Among them is the Green Institute in Minneapolis. It grew out of an effort to fight a garbage transfer station planned for the low-income Phillips neighborhood, which has a significant number of Native American residents. The institute's associate director, Annie Young, who lives two blocks from the proposed site, is a veteran of that battle.

"We were willing to lie down in front of bulldozers and we were willing to sue the county for environmental racism," she said.

Her group won. The transfer station project was canceled. But the site already had been cleared, leaving the victors with the challenge of how to use the land. Their answer was to turn themselves from a protest group to a community renewal organization and seek control of the empty site for what Young calls an eco-industrial park.

The institute already has opened a Reuse Center store near the site, retailing home-improvement supplies recycled from demolished buildings. Its next project, on the site itself, is to be a business-incubator building, providing technical assistance and advice to small companies that specialize in reducing pollution.

"It will house 15 to 20 green businesses and some environmental organizations," Young said. "Our mission is to develop models for sustainable development."

The West Harlem group has made similar gains in tackling its original problem, a city-run sewage treatment plant that plagued the neighborhood with foul odors.

The organization, with only 160 active members and no paid staff at the time, took on the New York City bureaucracy. Under the terms of a lawsuit settled in late 1993, WHEACT won $1.1 million for a trust fund to help the group address environmental health concerns associated with the plant.

The group also won a court-appointed role in the effort to reduce emissions from the plant. It can, for example, hire its own consultant to make sure the court-ordered repairs to the plant are having their intended effect.

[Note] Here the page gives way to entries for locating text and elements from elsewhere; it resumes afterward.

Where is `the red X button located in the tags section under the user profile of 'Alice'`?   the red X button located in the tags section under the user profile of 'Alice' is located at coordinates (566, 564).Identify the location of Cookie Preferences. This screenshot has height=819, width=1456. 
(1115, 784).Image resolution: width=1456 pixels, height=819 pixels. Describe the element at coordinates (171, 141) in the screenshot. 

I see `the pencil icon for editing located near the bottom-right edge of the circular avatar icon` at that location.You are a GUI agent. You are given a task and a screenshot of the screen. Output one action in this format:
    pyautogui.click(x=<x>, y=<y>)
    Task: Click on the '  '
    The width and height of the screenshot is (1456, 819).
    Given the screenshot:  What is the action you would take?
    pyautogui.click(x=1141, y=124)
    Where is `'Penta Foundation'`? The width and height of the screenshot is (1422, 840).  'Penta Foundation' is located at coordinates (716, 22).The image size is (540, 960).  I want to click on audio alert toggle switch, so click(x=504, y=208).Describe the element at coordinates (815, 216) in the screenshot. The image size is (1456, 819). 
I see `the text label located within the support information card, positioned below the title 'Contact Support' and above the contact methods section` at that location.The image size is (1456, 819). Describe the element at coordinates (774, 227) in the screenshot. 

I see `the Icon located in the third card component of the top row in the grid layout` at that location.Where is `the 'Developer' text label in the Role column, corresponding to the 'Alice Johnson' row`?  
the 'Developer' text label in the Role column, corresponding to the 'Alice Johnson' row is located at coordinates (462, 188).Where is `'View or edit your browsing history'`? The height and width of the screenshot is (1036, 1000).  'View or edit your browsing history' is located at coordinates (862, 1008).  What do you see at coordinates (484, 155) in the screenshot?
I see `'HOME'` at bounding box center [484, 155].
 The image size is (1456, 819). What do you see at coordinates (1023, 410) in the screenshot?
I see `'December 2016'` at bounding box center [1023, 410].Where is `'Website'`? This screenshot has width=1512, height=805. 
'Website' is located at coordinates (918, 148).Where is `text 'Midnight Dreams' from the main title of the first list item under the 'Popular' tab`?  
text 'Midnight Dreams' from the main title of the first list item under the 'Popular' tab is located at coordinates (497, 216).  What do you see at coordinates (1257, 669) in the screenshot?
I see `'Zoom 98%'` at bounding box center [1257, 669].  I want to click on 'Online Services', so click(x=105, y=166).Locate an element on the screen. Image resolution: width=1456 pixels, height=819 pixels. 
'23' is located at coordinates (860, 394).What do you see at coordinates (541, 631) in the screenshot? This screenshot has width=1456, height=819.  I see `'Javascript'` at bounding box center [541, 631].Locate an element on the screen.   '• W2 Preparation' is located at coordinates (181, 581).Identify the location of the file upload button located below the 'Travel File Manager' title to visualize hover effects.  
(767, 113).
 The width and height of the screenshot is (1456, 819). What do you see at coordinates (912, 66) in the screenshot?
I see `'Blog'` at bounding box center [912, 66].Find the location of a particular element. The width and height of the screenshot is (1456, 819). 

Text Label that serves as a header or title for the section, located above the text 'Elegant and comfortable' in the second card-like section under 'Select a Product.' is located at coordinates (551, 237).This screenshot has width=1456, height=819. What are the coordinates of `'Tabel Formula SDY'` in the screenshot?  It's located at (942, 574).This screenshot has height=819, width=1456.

David Golub, a spokesman for the city's Department of Environmental Protection, which operates the plant, said the agency had already begun to deal with the odor problems before the lawsuit. He acknowledged, however, that the suit served as "an effective tool" for raising community concerns.

For Shepard, the dispute highlighted the importance of active citizenship. "The problem we have is that we have left everything to government," she said. "Citizens need to take back control of what happens in our communities."

Inner-city activists have come to realize that environmentalism is not only "for tree-huggers and whale-watchers," said Bullard, adding that mainstream environmental groups "are recognizing that not everything is monochromatic and not everything is based in Washington, D.C."

Fern Shepard, a staff attorney for the Sierra Club Legal Defense Fund in Washington, D.C., said her group has taken on more urban-oriented work in the past few years. So have other big environmental groups, she said.

This is partly because groups like WHEACT and the Green Institute have raised the urban movement's profile, and partly because mainstream environmental activists are focusing more on the fact that most of the world's people live in cities.

"There has been more attention recently to urban environmental problems," she said. "If we fail to address those issues we're not addressing the environmental issues that affect most people."